Well, there's that, but that's not where I was going. I know a lot of these guys have been on this board as long as I've been on this site...

Nah, what I was pointing out was the seeming inability to comprehend "Pick Two" and just poking some fun at the intellect of this fanbase....and it was a joke. Kidding. Not serious. Just a little dig, nothing that should be taken seriously.


----------



## Adam (Jan 28, 2003)

King Joseus said:


> Well, there's that, but that's not where I was going. I know a lot of these guys have been on this board as long as I've been on this site...
> 
> Nah, what I was pointing out was the seeming inability to comprehend "Pick Two" and just poking some fun at the intellect of this fanbase....and it was a joke. Kidding. Not serious. Just a little dig, nothing that should be taken seriously.

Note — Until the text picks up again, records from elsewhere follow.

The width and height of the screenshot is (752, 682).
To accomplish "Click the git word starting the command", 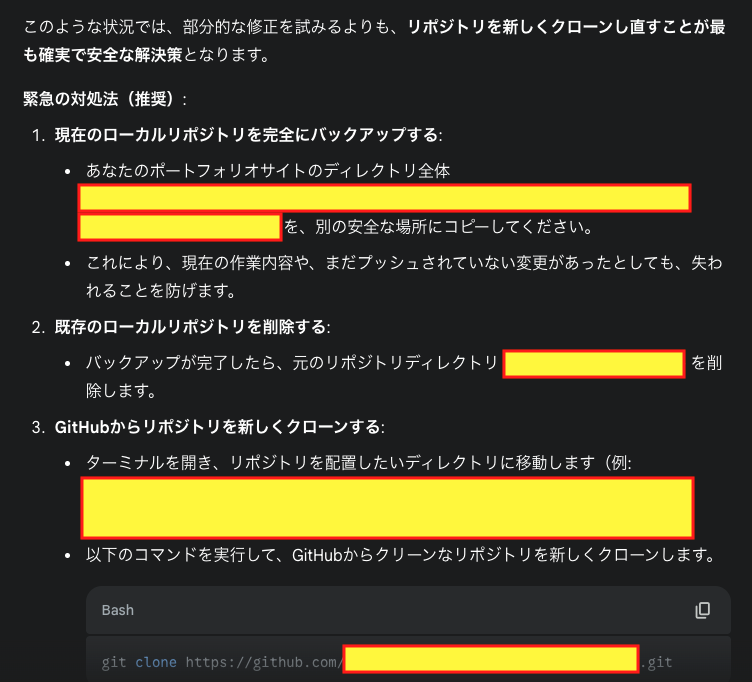I will coord(114,662).
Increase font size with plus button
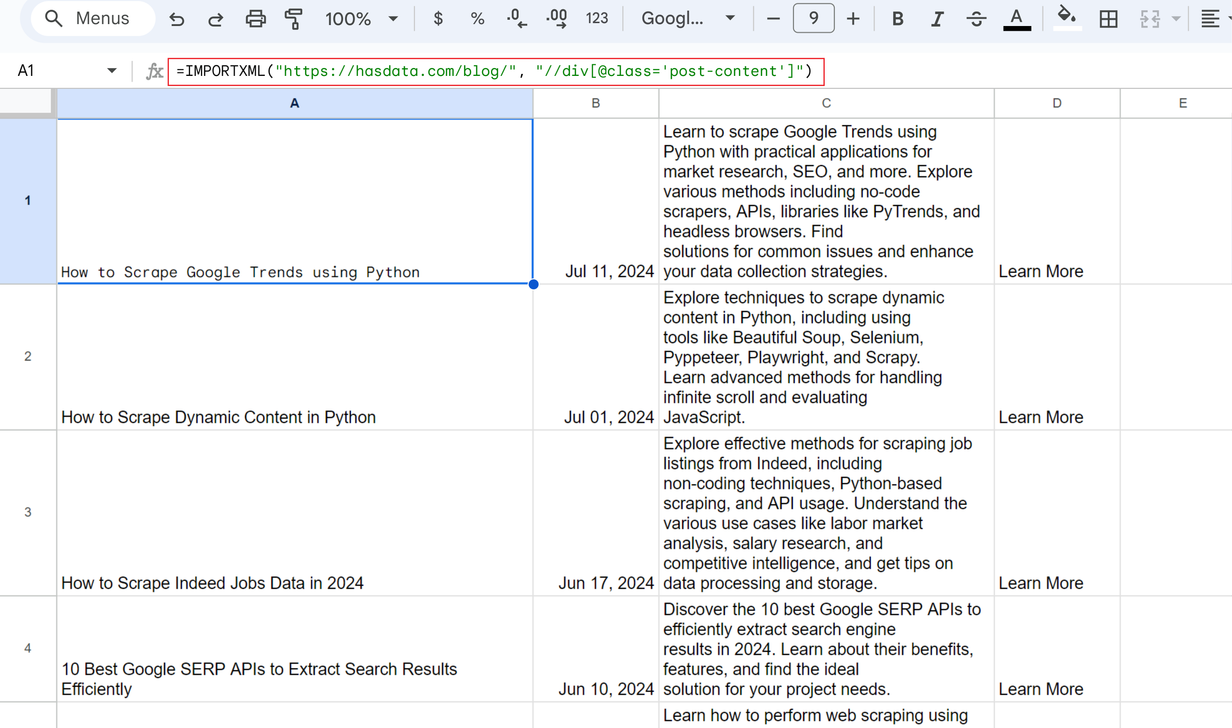The height and width of the screenshot is (728, 1232). click(x=853, y=19)
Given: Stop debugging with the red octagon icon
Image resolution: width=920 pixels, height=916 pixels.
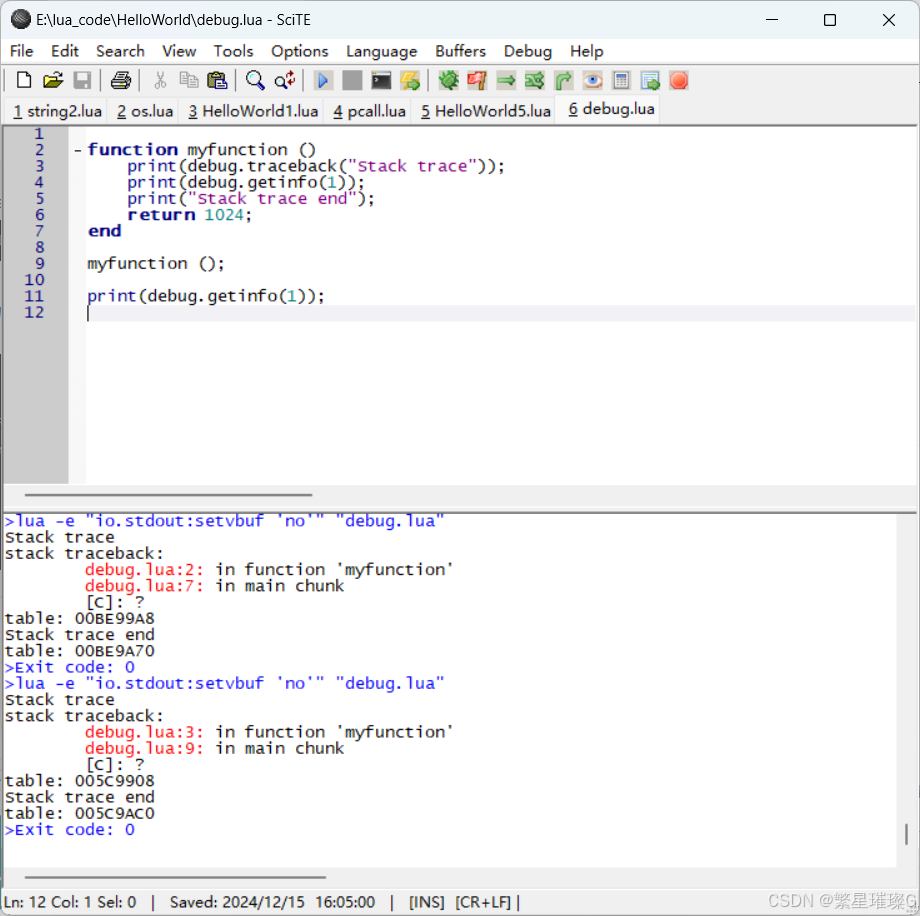Looking at the screenshot, I should click(678, 80).

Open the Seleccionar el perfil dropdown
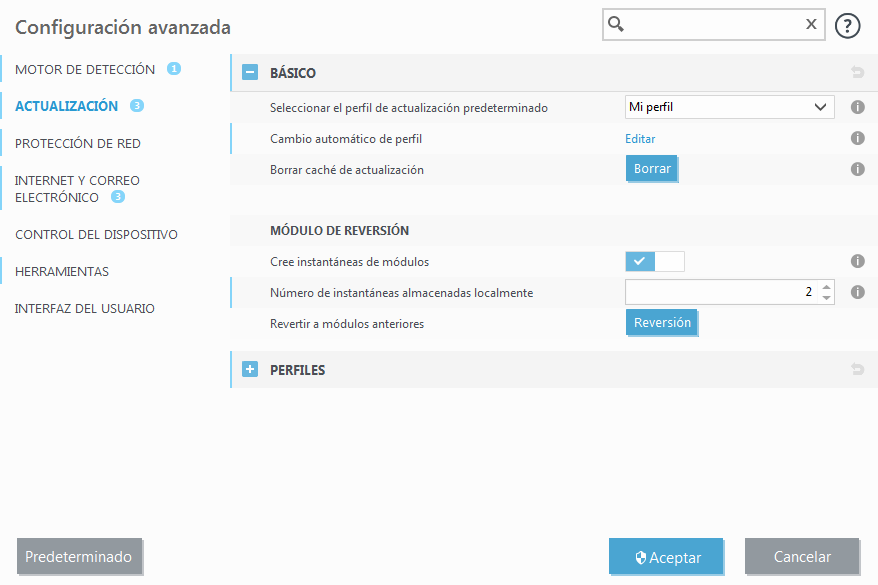pos(729,107)
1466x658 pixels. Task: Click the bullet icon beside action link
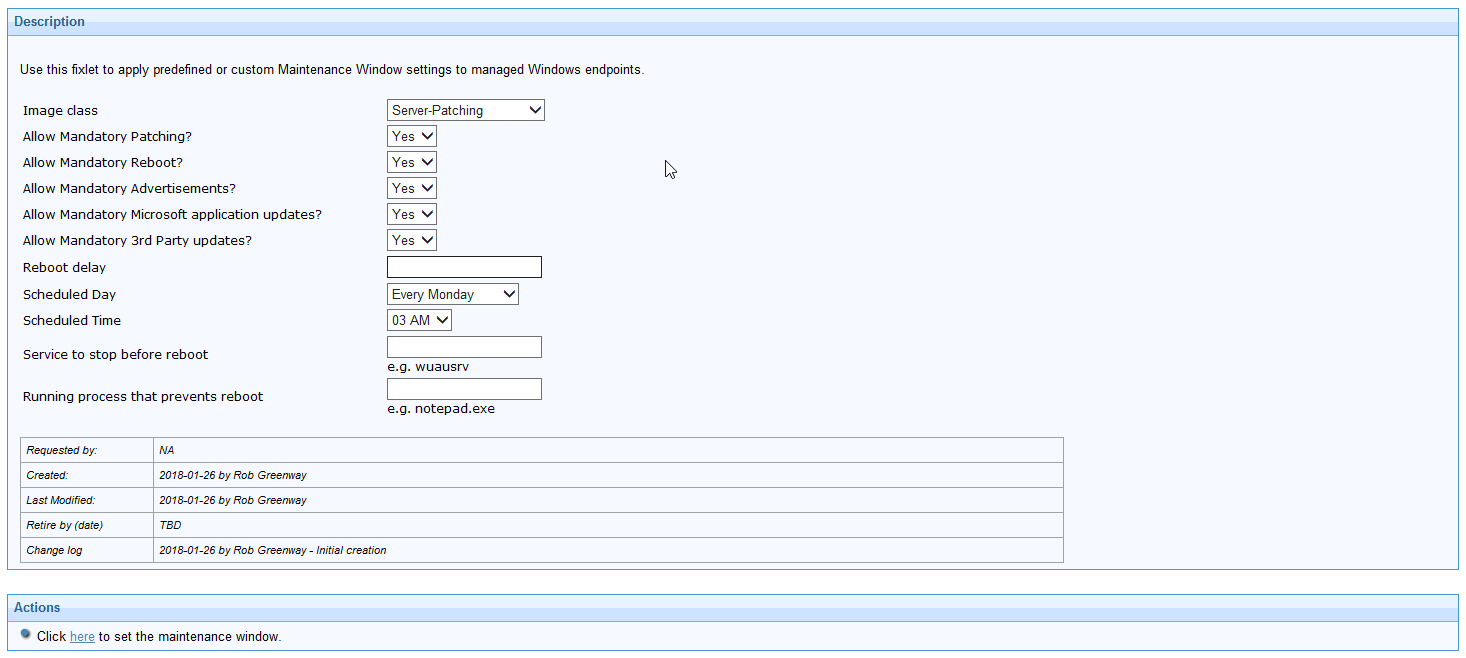coord(26,634)
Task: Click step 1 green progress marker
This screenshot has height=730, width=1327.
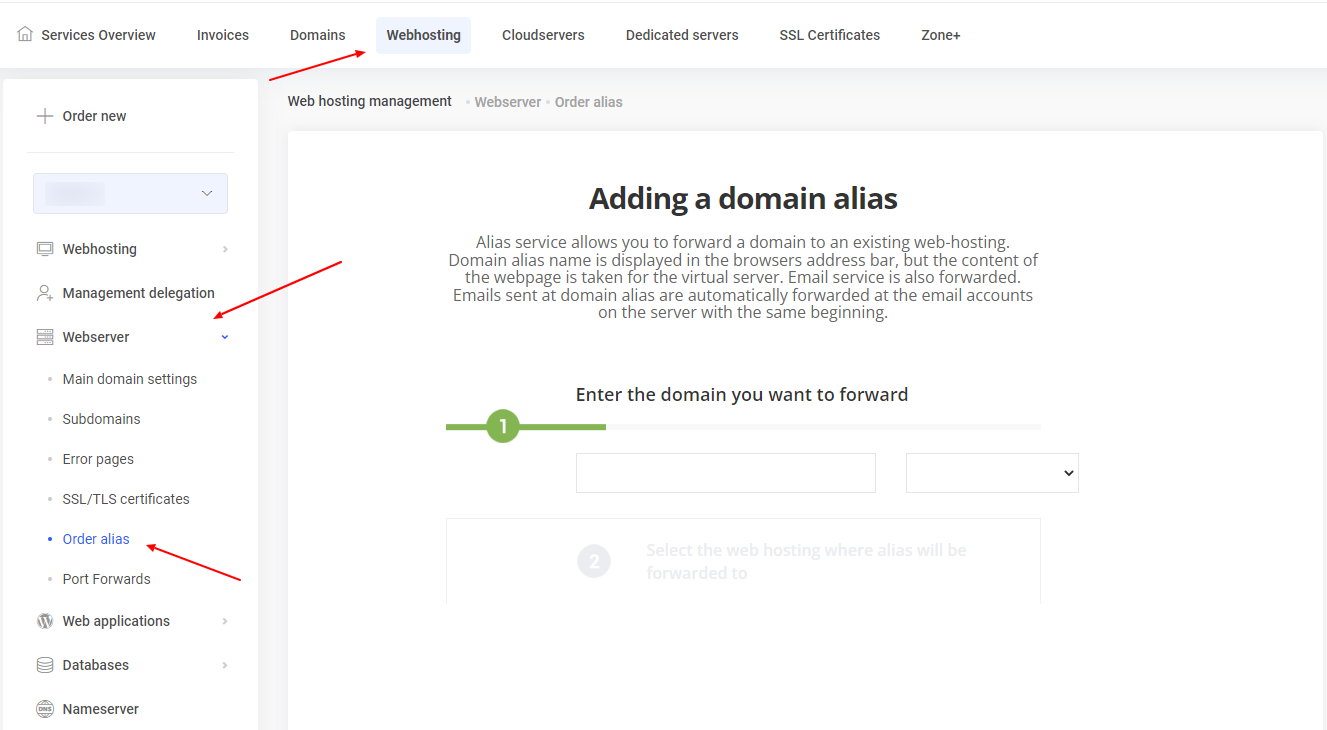Action: [x=503, y=427]
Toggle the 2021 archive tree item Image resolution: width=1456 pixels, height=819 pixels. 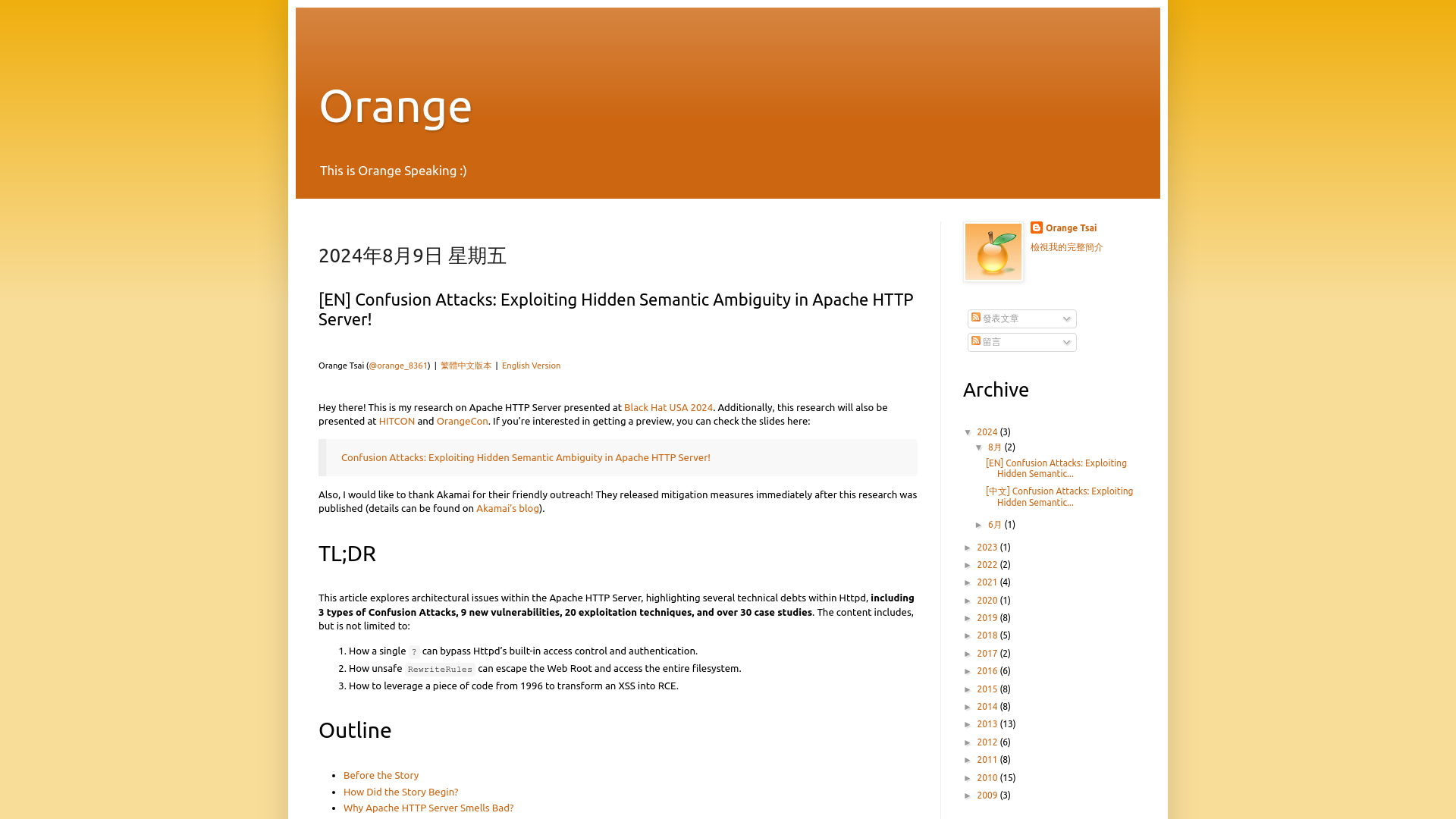tap(969, 583)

No offense taken, got what you were saying. But it should be said that the guys not picking two were mostly not Heat fans, Blakejesus, Rollwithem, and doctordrizzay.


----------



## Wade County (Jun 22, 2003)

Voted for Wade and EJ. Steve Smith was solid, but I think those two are the clear standouts at the 2 guard spot. EJ may never have lived up to that max deal, but so what, sometimes you gotta overpay to get over the top. Thats what we were hoping to do when we paid EJ, but Zo got sick. Not Eddie's fault.


----------



## IbizaXL (Sep 21, 2005)

Eddie Jones' max contract was my only pet peeve of his. but take that away and i cant hate on his play and professionalism. guy was a good all-around shooting guard.

again, i cant speak for Smith, as i never got to see him play. i became a fan after him.


----------